User:Dtr5

From Apertium
Revision as of 09:31, 15 May 2012 by Dtr5 (talk | contribs) (Config file is updated in the tool, but I keep the old one for clarity. Also, document the new field.)
Jump to navigation Jump to search

Unnamed simple dictionary insert

http://apertium.vm.bytemark.co.uk/simpledix

I am programming a little tool for inserting words into Apertium dictionaries as a university project. The tool is web-based. It aims for a standard and simple way of managing dictionaries.

By now, it can only manage the simplest of the apertium entries:

 <e>
    <par/>
 <e/>

It works like pastebin. When a user first connects the web, he is asked to upload an Apertium pair, and, if he has them, the configuration files. User gets a random identifier, that can be used for returning to this session, if not closed.

Nowadays, any user with the id can insert words, download your dictionaries and configuration files or close the session (no security policy is implemented), so keep sessions short. I will add some way to block closing sessions and inserting words.

Initialization

Upload.png

We should upload both monolingual and the bilingual files (3), choosing the apertium pair they belong to (2). The application provides with configuration files for some pairs, but you can upload your own configuration file. If you want to use a pair that is unavailable, you can uncheck (1), and manually type the pair. You must provide your own configuration for unavailable languages.

There are only 3 languages installed: es, eu and ca (although eu is badly configured). If you want to use a pair that has a common language, like es-pt, only the pt configuration file will be required.

Now we can insert words into the dictionaries.

Word insertion

Insert.png

First, we can choose what translation directions should be generated (1). Usually, we want to generate only the ones, but we may generate any combination of , , and .

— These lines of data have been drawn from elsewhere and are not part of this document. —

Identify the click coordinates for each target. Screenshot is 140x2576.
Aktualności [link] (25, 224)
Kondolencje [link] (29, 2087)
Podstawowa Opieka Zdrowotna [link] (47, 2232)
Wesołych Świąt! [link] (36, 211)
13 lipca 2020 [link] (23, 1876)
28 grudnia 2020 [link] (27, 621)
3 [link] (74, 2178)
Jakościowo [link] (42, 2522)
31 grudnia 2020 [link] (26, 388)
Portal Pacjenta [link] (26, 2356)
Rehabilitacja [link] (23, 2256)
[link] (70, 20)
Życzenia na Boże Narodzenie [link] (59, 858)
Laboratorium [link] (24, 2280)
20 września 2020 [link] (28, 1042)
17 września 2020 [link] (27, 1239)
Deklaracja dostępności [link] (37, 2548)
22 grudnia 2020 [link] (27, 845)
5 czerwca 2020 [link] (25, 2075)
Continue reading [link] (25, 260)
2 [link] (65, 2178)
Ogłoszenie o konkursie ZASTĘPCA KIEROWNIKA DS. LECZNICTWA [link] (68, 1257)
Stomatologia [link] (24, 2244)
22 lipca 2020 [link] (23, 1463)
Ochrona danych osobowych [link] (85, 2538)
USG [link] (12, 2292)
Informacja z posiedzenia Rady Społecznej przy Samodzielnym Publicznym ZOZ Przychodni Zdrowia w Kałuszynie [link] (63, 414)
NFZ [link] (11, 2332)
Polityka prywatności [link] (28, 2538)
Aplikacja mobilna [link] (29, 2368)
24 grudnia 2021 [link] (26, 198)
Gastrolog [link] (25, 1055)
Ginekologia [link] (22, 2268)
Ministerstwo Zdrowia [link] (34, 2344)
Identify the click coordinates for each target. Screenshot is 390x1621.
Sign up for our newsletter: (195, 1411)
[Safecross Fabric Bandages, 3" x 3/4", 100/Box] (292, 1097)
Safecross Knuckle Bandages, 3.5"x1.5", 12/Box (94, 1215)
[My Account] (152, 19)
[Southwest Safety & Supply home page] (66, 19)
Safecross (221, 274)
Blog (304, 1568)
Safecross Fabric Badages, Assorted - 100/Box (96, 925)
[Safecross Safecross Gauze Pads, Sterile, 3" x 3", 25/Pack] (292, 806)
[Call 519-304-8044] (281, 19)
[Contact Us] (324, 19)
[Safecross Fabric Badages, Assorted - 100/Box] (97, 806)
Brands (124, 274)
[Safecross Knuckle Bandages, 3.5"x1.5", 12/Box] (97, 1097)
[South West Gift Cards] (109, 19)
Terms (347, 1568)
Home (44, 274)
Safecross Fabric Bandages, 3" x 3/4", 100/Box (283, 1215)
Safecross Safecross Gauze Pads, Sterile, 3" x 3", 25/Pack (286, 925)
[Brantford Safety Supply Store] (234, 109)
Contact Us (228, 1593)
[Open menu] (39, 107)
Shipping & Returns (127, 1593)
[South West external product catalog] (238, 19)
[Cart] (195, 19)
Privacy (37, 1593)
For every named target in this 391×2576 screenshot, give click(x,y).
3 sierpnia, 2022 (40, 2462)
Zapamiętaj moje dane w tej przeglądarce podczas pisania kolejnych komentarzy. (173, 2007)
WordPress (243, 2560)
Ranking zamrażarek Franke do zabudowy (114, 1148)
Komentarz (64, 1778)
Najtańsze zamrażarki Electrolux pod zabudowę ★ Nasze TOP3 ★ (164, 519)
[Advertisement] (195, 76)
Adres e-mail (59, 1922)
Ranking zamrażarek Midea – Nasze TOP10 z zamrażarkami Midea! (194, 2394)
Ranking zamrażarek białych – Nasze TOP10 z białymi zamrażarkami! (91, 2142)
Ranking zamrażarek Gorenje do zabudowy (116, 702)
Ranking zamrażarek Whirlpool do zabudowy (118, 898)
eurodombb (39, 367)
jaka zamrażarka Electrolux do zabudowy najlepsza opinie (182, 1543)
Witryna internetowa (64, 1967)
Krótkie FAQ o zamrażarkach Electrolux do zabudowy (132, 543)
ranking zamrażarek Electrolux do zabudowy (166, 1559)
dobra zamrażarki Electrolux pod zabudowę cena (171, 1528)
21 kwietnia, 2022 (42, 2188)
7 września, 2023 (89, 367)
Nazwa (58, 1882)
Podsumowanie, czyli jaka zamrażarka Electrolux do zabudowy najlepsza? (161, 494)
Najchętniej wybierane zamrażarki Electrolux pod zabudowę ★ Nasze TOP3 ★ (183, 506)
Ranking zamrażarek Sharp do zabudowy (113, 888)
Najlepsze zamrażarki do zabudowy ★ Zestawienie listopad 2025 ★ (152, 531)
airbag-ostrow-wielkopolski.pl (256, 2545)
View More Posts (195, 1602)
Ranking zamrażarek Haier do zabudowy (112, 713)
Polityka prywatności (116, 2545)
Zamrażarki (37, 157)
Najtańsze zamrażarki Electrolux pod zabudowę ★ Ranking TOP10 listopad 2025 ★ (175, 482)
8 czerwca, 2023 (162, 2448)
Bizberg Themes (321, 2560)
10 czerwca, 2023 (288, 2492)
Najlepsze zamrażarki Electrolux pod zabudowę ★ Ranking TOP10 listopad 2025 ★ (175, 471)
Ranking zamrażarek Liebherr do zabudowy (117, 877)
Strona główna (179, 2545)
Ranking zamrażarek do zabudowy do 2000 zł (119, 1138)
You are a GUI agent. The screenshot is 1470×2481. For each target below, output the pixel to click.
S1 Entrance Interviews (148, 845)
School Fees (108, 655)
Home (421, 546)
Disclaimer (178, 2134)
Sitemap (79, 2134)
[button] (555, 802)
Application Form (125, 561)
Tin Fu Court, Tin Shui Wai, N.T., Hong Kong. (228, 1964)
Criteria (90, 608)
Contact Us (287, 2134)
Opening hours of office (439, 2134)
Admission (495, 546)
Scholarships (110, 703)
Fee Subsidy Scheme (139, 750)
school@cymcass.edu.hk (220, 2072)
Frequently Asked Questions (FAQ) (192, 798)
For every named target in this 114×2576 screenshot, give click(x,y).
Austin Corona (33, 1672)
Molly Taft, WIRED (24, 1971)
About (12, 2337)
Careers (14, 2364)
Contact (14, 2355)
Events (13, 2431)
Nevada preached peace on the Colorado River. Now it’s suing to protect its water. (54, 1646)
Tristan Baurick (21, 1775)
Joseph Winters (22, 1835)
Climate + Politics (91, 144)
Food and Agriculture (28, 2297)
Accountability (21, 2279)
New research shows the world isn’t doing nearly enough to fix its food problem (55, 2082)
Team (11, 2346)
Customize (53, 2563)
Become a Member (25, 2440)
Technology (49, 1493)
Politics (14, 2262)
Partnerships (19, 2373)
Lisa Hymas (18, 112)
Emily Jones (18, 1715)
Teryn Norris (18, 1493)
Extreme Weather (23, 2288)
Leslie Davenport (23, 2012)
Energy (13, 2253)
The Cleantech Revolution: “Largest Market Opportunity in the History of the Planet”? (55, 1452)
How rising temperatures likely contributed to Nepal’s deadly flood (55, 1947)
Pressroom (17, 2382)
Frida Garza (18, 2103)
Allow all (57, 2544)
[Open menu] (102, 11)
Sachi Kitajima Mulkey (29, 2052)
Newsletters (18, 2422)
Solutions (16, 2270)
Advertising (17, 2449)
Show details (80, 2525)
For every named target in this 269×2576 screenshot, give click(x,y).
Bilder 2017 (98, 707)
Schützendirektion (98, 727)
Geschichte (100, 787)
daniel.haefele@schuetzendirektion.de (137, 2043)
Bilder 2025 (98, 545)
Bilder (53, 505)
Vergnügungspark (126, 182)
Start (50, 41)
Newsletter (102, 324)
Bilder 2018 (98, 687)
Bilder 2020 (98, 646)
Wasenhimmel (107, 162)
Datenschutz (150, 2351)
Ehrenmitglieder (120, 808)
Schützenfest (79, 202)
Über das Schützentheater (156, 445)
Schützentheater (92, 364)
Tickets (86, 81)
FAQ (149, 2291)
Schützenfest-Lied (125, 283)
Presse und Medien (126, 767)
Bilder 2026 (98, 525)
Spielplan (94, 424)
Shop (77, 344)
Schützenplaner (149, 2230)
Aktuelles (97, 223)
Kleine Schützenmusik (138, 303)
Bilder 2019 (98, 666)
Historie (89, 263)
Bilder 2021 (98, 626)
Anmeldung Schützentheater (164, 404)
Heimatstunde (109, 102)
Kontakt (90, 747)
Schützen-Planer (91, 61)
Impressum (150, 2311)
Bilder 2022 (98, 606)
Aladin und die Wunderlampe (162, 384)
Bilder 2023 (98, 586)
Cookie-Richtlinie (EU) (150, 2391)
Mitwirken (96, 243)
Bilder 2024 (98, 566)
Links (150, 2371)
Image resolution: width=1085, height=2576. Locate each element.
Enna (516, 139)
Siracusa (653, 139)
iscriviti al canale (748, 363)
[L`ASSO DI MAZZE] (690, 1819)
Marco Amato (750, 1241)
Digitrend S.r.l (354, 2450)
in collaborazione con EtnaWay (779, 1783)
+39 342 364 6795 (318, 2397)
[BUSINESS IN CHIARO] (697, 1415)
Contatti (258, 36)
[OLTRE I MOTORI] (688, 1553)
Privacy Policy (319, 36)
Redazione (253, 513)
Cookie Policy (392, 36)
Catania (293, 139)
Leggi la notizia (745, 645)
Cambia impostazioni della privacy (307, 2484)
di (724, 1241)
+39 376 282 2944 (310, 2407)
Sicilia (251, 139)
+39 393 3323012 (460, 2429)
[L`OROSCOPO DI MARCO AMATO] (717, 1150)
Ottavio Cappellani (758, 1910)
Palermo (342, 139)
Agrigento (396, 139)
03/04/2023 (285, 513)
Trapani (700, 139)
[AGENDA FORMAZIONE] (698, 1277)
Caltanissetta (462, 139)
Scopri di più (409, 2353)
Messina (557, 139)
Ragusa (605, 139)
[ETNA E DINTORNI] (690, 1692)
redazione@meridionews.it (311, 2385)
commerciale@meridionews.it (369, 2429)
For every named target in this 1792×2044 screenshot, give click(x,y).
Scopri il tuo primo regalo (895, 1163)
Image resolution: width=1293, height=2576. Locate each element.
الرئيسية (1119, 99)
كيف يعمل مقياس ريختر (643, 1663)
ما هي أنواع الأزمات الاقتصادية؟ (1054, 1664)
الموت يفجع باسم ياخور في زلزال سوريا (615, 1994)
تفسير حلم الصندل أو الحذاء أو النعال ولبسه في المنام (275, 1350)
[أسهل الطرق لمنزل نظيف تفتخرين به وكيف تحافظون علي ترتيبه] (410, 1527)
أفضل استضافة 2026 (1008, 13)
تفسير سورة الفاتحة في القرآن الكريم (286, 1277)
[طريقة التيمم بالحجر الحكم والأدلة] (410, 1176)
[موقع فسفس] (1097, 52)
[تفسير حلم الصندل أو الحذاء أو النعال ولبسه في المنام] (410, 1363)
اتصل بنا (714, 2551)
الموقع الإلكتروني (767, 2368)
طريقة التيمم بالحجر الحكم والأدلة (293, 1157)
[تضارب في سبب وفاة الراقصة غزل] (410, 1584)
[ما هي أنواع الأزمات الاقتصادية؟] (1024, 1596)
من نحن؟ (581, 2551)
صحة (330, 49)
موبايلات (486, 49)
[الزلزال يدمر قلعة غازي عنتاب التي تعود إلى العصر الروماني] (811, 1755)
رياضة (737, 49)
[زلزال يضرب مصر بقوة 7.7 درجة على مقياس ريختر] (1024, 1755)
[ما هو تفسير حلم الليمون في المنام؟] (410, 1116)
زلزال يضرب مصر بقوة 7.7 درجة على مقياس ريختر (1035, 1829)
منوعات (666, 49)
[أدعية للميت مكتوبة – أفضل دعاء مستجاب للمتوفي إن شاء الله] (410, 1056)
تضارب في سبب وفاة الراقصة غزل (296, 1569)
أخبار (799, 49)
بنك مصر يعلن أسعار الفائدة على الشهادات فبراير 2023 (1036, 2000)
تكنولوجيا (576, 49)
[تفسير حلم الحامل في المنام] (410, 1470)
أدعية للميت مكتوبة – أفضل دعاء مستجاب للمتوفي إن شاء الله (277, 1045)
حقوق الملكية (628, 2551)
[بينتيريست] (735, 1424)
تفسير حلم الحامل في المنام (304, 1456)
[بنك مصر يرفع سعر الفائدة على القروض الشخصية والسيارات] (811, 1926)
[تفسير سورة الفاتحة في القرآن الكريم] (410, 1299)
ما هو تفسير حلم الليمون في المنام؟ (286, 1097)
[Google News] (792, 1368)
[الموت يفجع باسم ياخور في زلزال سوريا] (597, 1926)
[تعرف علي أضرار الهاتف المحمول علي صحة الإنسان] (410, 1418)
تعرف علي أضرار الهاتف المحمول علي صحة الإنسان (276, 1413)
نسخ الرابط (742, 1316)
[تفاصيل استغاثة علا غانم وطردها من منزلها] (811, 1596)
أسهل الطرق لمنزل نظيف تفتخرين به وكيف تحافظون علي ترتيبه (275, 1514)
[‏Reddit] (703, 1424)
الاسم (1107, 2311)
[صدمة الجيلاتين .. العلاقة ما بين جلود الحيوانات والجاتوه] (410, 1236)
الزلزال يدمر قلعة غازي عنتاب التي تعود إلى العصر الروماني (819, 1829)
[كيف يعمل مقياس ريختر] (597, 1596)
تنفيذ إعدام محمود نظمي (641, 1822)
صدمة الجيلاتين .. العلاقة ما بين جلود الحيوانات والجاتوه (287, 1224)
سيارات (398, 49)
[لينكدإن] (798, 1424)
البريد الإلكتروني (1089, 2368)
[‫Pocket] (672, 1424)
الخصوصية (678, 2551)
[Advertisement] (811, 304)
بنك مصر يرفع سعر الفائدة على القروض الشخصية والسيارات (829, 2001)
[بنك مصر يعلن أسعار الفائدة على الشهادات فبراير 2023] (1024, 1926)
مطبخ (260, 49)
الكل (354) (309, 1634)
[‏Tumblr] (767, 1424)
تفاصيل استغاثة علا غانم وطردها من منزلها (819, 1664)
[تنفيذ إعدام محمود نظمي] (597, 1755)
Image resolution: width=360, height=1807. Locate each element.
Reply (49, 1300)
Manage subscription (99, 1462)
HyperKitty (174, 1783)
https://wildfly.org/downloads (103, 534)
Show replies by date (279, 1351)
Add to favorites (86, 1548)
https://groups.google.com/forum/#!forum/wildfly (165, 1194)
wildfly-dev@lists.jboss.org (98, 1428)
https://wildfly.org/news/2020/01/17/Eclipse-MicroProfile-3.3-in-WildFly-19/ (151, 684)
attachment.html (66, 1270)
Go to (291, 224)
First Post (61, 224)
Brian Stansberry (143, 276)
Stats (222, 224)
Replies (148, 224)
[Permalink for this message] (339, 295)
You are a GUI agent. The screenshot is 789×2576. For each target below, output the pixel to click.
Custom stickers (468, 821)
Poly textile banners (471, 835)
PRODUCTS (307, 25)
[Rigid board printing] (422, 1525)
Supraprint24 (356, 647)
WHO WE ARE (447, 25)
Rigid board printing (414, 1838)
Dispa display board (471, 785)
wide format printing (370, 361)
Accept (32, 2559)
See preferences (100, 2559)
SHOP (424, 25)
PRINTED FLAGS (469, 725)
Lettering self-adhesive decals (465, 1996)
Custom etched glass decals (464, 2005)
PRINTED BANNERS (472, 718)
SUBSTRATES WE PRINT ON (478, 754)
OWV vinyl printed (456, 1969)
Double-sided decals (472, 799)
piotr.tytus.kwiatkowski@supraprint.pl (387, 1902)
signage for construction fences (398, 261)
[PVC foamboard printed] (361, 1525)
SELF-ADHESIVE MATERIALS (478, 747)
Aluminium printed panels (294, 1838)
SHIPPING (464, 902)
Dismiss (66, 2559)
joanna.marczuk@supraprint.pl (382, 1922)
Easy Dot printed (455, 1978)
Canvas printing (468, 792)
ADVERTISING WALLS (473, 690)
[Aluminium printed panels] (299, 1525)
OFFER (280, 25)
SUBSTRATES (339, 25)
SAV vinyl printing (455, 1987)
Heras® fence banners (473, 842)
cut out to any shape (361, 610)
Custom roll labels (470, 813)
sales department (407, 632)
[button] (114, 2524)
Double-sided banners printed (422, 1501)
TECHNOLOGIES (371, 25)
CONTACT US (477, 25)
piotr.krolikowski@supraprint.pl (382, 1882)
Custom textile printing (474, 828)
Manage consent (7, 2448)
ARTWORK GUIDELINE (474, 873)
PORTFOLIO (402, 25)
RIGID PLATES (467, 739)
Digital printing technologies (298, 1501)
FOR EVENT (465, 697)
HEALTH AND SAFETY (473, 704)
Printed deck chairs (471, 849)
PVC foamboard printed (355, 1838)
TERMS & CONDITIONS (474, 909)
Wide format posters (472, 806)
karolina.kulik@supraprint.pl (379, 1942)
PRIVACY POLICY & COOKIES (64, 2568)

Words should be written in its representative form, which is defined in the configuration file (2). Then, we get a list of possible paradigms (3) for the current word. After choosing the paradigm we get some flexed forms (4) of the word (again, the ones in the configuration file).

After writing both words, the user can generate (5) the XML nodes that will be inserted into the dictionary. If one (or both) words are already defined in the monolingual dictionary, they will not be generated. If the translation is defined in the bilingual dictionary, nothing is inserted.

User should be aware that this step logic is really simple: it does not check if the translation node should be tagged as alternative or directional. It only checks if the translation exists in the dictionary. User should be as cautious as when editing dictionaries directly. For helping the user, we get all the entries of the bilingual dictionary related to both words.

Optionally, we can check if the insertions are correct (7). User can check and manually modify the insertion queries in the appearing panel.

When all the queries are generated, we can insert (6) the words into the dictionaries. Nodes are appended to the first section of the dictionaries. The application alerts the user when the insertion is done.

We can clear the form (8) if we like, but we can work over the old data.

Finally, the user can export (10) the dictionaries. This will take a while. When this operation ends, the user will get download links for the updated dictionaries.

User can close his session any time (11). It will free the user identifier, and will delete all the dictionaries and configuration files uploaded. User will be warned about this, but now any user with the id can do this.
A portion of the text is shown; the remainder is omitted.